-- begin Document segment --

Allustan's Residence

The "smartest man in town," a friendly wizard named Allustan, dwells within a charming red and deep blue house on one of the rare stretches of healthy grass in all of Diamond Lake. A small meditation garden abuts the face of the house, incorporating vertical stones and small pools of concentric circles. The fresh paint and well-tended yard contrasts sharply with the rest of the seedy town, a testament to the locals' respect for (or fear of) a man whose prowess is known as far as the Free City.

Allustan grew up in Diamond Lake with his brother, Lanod Neff. The sons of the town's powerful and efficient governor-mayor, they abused their influence and shamed the mine managers with social indiscretions. When finally they went too far, their father sent them both to the Free City, urging Allustan to seek an education and placing Lanod in a plum assignment with the city watch. Allustan soon found himself in the prestigious University of Magical Arts, where his apt scholarship and bravado caught the attention of a powerful master wizard named Tenser, a dynamic figure who traveled with some of the most renowned heroes of the day.

Tenser offered to take on Allustan as his apprentice, assuring him a life of thrills and discovery. What Allustan got was a window into a world of manipulative chessmasters willing to backstab trusted friends to honor abstract principles of balance and neutrality.

Though he thrived in the company of Tenser and his ilk, the politics proved too much to handle, and he split with the group more than a decade ago after a bitter ethical dispute. He retired to Diamond Lake only to find his inept brother in charge and facing challenges from all sides. So he remains, knowing that his presence supports a corrupt leader but unwilling to leave his family to the wolves. The same political disinterest that got him into trouble with Tenser keeps him from seeing the worst of his brother's offenses.

Allustan offers his library and considerable intelligence to the citizens of Diamond Lake as a sage, although few miners have reason to seek his services. Allustan charges a standard rate of 20 gp per question. He does this more to sate his curiosity than for the money; gains from his adventuring days easily cover his modest lifestyle.


Tilgast Residence

Ten years ago, the aging Gelch Tilgast held the reins of Diamond Lake's ore trade, a position he'd enjoyed most of his life. Then Balabar Smenk and his boundless ambition came to town. In his youth, Tilgast would have relished the challenge, but he didn't move fast enough to block Smenk's ascent, which has led directly to his own decline. Tilgast currently fuels enormous energy into building an alliance against Smenk that includes Luzane Parrin and a handful of weak mine managers from the neighboring towns of Steaming Springs and Blackstone.

The grandeur of Gelch Tilgast's stylish estate far outstrips its owner's current influence, which has been in free fall since Balabar Smenk first infested Diamond Lake. Tilgast maintains a family of seven fine thoroughbred horses within a well-managed stable enclosed in a stockade wall. Wealthy visitors and a few residents of the town pay 1 gp per day to stable a favorite horse within the compound, where a clutch of meticulous grooms tends to the animal's every need.

-- end Document segment --
-- begin Information provided --

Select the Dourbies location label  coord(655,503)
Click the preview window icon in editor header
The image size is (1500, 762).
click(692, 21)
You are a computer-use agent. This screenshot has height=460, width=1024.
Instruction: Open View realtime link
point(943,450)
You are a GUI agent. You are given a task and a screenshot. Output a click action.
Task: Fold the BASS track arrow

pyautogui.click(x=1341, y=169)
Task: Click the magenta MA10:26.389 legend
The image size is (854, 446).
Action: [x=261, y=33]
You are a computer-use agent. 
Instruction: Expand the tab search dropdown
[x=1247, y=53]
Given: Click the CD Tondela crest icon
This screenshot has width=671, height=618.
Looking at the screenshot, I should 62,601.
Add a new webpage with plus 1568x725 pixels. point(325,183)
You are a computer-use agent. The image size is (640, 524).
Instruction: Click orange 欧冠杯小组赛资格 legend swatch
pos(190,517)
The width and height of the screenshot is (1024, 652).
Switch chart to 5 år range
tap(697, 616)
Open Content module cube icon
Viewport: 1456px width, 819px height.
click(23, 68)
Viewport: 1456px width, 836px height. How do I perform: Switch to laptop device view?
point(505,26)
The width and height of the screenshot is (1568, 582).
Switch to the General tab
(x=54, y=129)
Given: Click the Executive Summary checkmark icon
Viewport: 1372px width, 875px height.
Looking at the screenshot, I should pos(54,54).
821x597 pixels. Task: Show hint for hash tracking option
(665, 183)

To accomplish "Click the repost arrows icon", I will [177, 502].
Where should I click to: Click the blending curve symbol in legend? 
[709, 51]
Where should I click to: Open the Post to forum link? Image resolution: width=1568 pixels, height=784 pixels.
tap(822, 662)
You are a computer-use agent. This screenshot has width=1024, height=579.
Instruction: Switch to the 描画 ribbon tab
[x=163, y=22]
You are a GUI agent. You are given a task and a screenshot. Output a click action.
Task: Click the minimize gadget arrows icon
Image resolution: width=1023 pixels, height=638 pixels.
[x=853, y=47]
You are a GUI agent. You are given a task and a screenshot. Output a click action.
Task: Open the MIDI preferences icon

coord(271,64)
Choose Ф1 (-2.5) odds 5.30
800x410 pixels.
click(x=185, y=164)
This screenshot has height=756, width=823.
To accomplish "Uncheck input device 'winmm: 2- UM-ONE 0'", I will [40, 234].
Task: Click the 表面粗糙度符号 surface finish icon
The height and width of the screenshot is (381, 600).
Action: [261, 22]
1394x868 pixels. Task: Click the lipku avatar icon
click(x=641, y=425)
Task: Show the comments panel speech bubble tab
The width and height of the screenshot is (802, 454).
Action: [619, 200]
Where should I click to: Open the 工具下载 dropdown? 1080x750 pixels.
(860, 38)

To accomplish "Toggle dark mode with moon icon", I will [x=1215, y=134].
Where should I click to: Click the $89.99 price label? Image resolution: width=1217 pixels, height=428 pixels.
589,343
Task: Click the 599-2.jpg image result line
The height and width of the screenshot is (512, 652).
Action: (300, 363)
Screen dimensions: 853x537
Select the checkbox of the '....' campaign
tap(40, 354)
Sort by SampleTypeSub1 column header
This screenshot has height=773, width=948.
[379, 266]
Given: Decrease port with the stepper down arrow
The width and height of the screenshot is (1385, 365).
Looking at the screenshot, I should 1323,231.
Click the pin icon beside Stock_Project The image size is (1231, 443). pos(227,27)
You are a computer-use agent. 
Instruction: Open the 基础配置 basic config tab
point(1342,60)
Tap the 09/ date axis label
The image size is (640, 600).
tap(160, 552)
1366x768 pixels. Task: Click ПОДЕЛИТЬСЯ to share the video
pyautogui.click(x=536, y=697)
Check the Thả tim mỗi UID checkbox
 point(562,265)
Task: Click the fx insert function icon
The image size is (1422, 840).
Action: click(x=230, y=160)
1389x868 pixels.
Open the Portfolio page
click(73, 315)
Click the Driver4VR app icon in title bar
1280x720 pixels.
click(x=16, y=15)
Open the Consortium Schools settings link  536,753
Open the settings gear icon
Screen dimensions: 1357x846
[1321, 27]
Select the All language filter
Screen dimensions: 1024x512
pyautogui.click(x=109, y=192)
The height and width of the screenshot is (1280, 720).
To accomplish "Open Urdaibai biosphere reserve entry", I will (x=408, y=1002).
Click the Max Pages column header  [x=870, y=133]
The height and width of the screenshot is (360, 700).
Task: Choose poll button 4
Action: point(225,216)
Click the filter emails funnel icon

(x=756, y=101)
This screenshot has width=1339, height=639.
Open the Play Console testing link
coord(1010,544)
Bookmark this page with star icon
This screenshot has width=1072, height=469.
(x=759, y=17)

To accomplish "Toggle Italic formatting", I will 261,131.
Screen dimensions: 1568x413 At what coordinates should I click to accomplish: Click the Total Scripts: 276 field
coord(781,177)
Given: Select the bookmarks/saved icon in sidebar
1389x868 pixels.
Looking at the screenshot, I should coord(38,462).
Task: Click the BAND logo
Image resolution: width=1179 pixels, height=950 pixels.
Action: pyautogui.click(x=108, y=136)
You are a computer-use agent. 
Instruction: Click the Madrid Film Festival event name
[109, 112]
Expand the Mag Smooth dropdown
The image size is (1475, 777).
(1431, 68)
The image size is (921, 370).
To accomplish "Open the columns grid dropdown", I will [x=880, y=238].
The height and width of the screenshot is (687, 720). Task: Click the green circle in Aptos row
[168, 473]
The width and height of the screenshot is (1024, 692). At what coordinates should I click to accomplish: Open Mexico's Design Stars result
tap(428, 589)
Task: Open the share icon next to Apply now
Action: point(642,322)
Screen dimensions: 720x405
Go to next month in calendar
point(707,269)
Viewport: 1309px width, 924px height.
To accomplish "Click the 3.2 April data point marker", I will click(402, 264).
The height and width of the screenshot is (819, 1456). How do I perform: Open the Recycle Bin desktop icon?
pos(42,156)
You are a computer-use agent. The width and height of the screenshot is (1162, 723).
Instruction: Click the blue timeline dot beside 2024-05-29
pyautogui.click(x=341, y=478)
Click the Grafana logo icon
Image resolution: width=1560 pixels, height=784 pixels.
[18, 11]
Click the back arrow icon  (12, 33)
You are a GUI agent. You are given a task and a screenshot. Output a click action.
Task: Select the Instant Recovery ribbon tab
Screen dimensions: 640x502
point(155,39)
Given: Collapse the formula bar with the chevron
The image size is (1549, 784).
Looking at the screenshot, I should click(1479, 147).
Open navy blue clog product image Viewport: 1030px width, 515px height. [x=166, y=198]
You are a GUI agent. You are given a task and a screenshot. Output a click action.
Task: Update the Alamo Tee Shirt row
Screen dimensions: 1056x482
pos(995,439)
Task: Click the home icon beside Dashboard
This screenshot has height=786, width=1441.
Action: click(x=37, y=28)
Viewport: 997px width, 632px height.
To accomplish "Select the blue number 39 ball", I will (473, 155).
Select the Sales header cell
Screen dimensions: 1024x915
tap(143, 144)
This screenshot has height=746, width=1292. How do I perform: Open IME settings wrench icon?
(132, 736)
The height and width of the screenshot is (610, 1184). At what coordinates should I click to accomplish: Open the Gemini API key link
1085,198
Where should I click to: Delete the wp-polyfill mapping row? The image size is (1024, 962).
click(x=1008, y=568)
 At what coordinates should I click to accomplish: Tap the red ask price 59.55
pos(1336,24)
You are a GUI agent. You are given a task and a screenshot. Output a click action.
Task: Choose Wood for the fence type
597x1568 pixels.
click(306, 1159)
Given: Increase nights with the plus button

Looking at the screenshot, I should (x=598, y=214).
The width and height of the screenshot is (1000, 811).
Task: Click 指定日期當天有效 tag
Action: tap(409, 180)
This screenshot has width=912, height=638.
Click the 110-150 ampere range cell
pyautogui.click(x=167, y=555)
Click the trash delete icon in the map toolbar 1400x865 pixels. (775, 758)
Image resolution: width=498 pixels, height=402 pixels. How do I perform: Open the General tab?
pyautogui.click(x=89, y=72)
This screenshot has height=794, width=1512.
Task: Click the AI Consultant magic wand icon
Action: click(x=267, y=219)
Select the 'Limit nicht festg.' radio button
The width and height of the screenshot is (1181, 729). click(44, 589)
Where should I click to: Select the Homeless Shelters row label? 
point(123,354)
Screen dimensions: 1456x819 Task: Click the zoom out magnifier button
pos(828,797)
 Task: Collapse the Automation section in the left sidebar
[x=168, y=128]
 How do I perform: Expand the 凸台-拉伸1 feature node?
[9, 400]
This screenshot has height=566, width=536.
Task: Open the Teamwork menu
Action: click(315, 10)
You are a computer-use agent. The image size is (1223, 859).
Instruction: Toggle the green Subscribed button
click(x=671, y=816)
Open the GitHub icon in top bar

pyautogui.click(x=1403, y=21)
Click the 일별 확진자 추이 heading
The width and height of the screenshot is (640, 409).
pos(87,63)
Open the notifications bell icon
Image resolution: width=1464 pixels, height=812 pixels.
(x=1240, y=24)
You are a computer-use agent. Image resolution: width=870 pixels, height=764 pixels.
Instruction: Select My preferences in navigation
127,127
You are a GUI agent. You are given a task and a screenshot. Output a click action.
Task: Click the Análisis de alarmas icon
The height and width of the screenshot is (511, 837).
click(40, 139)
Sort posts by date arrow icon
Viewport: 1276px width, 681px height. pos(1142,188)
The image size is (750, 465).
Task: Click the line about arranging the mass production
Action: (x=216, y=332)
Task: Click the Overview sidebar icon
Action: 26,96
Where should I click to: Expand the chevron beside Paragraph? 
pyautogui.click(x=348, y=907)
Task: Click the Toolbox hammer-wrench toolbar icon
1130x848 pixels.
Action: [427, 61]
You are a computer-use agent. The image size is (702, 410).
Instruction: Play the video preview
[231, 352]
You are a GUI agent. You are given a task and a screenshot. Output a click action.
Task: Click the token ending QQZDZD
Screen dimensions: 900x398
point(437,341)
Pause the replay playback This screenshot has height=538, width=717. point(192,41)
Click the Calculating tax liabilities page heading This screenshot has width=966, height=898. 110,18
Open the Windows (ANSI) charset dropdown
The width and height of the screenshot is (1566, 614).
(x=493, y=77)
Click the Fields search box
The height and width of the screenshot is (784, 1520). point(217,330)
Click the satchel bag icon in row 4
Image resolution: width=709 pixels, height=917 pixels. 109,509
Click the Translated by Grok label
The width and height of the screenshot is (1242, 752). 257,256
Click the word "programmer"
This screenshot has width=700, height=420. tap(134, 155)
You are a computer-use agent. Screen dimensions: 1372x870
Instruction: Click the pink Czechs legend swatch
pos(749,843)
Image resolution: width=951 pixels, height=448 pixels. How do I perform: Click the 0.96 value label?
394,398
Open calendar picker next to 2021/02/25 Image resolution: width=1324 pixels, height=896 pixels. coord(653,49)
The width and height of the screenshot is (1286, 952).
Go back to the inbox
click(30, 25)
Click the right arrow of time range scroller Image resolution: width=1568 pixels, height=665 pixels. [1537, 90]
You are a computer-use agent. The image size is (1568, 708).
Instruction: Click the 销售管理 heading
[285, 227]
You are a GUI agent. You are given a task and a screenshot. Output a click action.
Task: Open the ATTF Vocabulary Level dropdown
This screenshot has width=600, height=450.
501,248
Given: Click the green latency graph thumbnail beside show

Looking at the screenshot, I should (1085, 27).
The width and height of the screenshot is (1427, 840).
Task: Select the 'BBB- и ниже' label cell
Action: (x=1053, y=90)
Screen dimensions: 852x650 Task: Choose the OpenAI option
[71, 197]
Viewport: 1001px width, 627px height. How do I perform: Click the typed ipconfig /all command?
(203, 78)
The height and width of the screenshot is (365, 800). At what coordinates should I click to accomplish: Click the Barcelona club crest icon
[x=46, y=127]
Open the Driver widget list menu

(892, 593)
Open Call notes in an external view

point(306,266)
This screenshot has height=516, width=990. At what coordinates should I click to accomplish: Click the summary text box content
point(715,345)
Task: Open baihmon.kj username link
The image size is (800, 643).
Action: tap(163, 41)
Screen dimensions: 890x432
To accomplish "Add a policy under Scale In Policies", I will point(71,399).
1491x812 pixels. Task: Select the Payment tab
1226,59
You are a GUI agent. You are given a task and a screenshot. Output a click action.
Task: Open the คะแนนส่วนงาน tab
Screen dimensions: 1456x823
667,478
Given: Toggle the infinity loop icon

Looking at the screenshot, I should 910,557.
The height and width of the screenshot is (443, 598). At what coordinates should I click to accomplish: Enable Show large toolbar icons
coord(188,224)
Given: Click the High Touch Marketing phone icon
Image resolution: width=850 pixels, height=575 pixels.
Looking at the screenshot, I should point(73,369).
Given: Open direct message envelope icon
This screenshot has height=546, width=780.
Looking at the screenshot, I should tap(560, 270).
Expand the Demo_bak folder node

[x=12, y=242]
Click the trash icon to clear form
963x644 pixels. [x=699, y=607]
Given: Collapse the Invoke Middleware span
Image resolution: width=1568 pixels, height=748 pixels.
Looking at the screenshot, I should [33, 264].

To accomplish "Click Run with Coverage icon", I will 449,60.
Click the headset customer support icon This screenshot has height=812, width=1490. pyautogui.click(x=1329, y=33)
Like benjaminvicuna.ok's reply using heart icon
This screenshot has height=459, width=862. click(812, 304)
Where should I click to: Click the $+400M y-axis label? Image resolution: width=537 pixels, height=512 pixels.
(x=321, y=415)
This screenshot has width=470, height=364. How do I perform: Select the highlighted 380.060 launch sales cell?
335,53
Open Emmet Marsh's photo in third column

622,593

-- end Information provided --

# What to do
Please pick up the Diamond Lake town description after its final sentence and keep writing it.

# Task answer
Old Piers

In decades past, nobles from the Free City flocked to Diamond Lake to sail upon its crystal clear waters. Mine tailings, waste runoff, and other pollution ended the practice almost a century ago, but the rotting carcasses of once elaborate piers still jut into the lake's murky waters. A few masts peek out from the surface, tombstones of abandoned fishing vessels from more recent times. Regular fish cannot survive in the tainted waters, leaving only dangerous, hardy predators like the ravenous, toothy gar that have become such a problem in recent years. Those who venture across Diamond Lake do so at their own risk.

For a piece of silver, a retired marine named Durskin will ferry up to six passengers across the lake in his sloop, a dingy vessel called the Autumn Runner. The destitute boatman lives on the deck of his boat, which smells of urine and teems with fleas and sea mites. Those seeking a safer passage must rely upon the Harkness, a ten-man sailboat maintained by the shadowy cult of the Green Lady, who use the vessel to cross back and forth between Diamond Lake and the cairn in which their order holds its services to Wee Jas, goddess of magic and death. Passage on the Harkness costs 3 sp, and passengers must endure bothersome sermons on the exquisite beauty of death and the arcane prowess of the Dark-Eyed Lady. In either case, it takes about 30 minutes to cross from one shore of the lake to the other.


Able Carter Coaching Inn

The Able Carter Coaching Company connects the Free City to its satellite towns via a fleet fo horse-drawn coaches and an inn positioned in every leg of the journey.  Diamond Lake’s hostelry offers 20 rooms for let at a rate of 1 gp per day.  Stable services are available for a fee of 5 sp per day.  Four guards keep watch on the place throughout the day and night and can be hired to ride with a coach for an additional 5 gp per guard per day.  The following chart shows travel time from Diamond Lake to other locations.  Journeys listed as “wild” involve at least one night in the wilderness, when the coach is a sitting duck for the numerous bandits who infest the hills and vex the garrison’s militia.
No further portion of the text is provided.